Каждый день оркестр играл под нашими окнами одну и ту же мелодию. Мы никак не называли ее. Но она была повсюду. Даже в постели, во сне, мы мечтали о море. Но женщины не слышали этой мелодии. Они не могли. Или не хотели. Стоя на улице, они никогда не смотрели в сторону моря. Они смотрели вглубь острова. Им предстояло остаться и заделывать оставшиеся после нас дыры. Мы слушали пение сирен. Они затыкали уши и склонялись над корытом.
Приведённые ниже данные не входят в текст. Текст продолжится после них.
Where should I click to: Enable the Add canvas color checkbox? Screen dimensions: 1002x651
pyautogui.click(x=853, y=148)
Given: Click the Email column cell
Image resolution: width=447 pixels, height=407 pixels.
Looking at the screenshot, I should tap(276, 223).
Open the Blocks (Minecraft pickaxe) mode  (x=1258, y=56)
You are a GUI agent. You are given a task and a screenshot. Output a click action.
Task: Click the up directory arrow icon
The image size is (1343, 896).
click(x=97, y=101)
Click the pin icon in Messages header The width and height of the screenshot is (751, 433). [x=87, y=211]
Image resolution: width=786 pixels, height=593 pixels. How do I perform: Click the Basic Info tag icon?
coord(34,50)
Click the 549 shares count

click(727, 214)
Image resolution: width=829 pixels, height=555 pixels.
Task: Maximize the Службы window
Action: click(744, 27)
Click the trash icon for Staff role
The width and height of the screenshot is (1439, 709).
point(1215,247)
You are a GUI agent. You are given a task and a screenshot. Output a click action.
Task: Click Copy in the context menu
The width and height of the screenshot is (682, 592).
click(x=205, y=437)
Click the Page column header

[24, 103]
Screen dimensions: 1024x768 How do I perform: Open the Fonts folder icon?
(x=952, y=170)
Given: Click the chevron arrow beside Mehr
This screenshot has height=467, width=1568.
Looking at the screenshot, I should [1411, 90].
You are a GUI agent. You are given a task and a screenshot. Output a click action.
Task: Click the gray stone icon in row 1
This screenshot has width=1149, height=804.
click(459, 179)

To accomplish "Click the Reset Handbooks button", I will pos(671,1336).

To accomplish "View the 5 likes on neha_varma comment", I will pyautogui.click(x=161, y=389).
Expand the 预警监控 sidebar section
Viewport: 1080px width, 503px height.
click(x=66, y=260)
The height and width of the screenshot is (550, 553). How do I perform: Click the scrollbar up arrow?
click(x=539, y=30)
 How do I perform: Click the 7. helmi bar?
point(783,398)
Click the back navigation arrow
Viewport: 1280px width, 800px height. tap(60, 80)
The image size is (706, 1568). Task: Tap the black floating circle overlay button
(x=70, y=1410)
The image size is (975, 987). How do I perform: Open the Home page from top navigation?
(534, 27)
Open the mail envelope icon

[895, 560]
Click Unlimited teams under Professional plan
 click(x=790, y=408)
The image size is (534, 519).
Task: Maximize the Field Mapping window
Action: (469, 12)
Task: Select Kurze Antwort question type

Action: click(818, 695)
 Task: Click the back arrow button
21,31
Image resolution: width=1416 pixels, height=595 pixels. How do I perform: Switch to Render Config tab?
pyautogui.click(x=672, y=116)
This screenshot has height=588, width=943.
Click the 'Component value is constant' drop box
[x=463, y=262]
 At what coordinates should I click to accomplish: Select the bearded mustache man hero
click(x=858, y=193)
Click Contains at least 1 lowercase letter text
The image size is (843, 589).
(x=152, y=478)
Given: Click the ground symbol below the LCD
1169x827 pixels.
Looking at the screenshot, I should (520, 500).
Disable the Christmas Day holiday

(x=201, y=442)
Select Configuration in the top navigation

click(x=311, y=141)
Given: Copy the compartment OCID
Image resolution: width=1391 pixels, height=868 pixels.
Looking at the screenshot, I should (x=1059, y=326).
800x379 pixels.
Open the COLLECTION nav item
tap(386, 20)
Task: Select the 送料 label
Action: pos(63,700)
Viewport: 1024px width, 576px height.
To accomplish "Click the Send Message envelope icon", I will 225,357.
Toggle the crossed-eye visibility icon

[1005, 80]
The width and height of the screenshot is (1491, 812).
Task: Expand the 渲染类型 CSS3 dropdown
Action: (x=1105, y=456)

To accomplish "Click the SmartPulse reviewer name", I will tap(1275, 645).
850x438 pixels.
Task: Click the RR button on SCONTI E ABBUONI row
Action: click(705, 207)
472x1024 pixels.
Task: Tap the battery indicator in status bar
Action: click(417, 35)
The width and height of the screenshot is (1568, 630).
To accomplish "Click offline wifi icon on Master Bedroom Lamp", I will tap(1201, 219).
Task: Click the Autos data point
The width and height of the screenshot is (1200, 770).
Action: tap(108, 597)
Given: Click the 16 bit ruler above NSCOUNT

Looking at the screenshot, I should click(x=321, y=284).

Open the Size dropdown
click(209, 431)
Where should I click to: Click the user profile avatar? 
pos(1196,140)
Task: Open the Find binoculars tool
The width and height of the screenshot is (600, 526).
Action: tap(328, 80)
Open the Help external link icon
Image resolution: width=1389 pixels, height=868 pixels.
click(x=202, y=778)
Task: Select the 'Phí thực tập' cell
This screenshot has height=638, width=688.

Они не ожесточались. Но становились суровыми и практичными.
Чего Альберту Мэдсену не хватало в городе мира Марстале? Он мог сесть на лавочку в гавани и побеседовать с Кристианом Обергом, первым датчанином, пересекшим Африку. Или с Кнудом Нильсеном, недавно вернувшимся домой после семнадцати лет, проведенных на побережье Японии. Половина мужчин города обогнула мыс Горн — опаснейшее испытание для всех мореплавателей мира, — и сделали они это мимоходом, словно прокатились на пароме до Свеннборга.
В Марстале все улицы и переулки были главными. Все вели к Океану. Китай находился где-то на задворках наших низеньких домов, а в окнах виднелось марокканское побережье.
Была у нас и парочка улиц, что шли поперек, но они не считались. Твергаде, Киркестраде и Вестергаде шли не к морю, а вдоль него. Поначалу у нас даже площади не было. Но вот появилась мясная лавка на Киркестраде, магазин скобяных товаров, два мануфактурных магазина, парфюмерная лавка, сберегательная касса, часовая мастерская и цирюльня. Ночлежный дом снесли. У нас появилась площадь, как в других городах. Внезапно возникла центральная улица, и пролегала она в неверном направлении. Вместо того чтобы вести в гавань, она шла вдоль береговой линии, а затем поворачивала к сердцу острова. Это была улица женщин, их путь, уводящий прочь от опасного моря.